So. I bought a Nokia Lumia 521. It was cheap, so I’ll be trying it out starting Monday when I get it.
— Justin Daigle (@justindaigle) September 19, 2013
I’ll use it exclusively for at least a week, then blog about my experience.
— Justin Daigle (@justindaigle) September 19, 2013
I think from now on, my blog posts will start with the tweets that inspired them. To be honest, Twitter has become such an integral part of my life that I don’t think I’d have a blog if not for it. All my blog posts evolve from tweets. Seriously, if you want me to blog about something, engage me in debate about it on Twitter. It’ll probably happen.
Needless to say, this time the subject is my experiment with Windows Phone. I liked it a lot more than I thought I would, and a lot of my criticism of the platform was unfair (note that not all of my criticism was unfair). I’ll start out by addressing some myths I previously believed about the platform, then try to formulate a list of good and bad things about it. Finally, I’ll talk about what I’d like to see from the platform in the future.

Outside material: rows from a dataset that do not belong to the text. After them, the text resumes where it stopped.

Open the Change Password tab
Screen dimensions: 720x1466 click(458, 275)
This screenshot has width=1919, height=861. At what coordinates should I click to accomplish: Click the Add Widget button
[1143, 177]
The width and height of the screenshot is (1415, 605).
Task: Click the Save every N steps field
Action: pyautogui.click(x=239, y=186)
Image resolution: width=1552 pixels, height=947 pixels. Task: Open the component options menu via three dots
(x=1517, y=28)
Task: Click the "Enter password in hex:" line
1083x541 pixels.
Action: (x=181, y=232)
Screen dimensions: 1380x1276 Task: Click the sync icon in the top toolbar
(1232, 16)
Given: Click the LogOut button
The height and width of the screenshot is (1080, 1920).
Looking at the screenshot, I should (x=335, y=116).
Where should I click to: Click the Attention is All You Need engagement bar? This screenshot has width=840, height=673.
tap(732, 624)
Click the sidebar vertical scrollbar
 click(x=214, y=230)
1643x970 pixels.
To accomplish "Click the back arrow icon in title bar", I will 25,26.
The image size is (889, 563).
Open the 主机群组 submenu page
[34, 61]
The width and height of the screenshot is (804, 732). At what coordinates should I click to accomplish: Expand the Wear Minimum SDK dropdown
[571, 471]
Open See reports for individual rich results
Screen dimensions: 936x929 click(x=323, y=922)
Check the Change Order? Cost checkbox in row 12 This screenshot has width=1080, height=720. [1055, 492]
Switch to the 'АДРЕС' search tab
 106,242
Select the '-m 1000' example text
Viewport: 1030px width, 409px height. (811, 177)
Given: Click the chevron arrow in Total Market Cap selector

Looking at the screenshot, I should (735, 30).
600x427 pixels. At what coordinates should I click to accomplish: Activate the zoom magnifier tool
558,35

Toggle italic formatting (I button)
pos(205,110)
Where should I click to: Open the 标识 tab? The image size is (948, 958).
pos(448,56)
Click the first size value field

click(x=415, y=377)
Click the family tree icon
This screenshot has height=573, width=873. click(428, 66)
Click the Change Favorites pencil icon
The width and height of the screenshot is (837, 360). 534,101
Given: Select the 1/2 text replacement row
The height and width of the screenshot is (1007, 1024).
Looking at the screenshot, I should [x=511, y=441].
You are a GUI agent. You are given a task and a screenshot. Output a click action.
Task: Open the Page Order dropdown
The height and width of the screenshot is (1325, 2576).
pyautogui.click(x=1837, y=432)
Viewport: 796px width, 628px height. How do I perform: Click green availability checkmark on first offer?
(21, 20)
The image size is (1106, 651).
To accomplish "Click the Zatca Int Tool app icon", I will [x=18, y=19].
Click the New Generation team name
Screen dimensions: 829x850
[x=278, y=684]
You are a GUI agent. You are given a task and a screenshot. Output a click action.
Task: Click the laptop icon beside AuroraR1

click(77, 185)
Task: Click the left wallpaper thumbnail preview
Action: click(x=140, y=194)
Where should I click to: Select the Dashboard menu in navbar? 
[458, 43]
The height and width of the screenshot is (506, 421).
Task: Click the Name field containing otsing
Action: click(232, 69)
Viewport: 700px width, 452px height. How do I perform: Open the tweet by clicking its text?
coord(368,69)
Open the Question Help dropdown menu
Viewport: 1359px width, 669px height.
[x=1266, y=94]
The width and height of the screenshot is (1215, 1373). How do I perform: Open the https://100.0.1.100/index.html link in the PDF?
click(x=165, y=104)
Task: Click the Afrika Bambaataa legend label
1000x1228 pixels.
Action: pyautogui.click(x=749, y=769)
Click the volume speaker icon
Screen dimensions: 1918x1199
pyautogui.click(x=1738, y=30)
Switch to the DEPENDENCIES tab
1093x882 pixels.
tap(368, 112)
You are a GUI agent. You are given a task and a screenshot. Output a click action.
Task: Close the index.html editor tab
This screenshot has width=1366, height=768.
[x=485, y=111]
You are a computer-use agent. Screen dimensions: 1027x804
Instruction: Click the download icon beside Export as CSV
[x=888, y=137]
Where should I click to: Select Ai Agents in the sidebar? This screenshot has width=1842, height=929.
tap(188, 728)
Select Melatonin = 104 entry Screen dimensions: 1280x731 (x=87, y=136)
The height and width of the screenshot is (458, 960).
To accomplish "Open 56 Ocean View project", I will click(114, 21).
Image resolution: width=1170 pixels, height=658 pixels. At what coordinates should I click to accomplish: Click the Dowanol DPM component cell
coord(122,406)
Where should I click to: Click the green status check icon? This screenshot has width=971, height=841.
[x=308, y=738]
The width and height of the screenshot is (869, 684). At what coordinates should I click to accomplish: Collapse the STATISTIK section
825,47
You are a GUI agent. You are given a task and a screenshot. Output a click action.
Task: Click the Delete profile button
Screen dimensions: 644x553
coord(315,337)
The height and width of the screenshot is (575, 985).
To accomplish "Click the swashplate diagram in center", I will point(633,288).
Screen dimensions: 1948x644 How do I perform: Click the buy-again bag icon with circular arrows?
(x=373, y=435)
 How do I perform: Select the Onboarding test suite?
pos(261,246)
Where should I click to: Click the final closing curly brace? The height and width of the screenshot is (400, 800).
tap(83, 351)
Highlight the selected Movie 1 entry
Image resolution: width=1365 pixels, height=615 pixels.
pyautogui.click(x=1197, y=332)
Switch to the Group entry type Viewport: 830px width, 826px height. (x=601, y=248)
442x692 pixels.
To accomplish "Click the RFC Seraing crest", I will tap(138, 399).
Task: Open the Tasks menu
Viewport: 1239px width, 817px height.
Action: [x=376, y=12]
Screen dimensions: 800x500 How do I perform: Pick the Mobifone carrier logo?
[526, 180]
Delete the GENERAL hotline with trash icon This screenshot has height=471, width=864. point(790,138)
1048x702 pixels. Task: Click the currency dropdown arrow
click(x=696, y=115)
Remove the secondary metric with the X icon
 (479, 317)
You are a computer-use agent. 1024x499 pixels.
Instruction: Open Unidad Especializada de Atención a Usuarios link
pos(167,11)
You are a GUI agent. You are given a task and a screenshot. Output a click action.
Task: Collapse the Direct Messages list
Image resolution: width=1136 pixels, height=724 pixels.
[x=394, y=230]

Windows Phone can’t access Youtube, except via their website.
There exist unofficial Youtube apps, namely MetroTube (which is possibly the best Youtube app I’ve ever used, especially from an aesthetic perspective).
Windows Phone has no apps.
Windows Phone has no games. Well, almost none. It obviously has your staples of Angry Birds (which sadly isn’t free as it is on Android), Fruit Ninja, etc…, but its game selection is still quite lacking. I’ll come back to this later. As far as other apps go, it covers the basics well enough. The built in media player seems to play the file types I had on my Nexus 4 (although if I wanted to play an MKV, I’d probably have a problem on my Lumia 521), there exist official Twitter and Facebook apps, Skype (obviously), IRC clients (which I’ve only used briefly… I don’t actually IRC from my phone much), Foursquare, and even, impressively, the Speedtest.net app.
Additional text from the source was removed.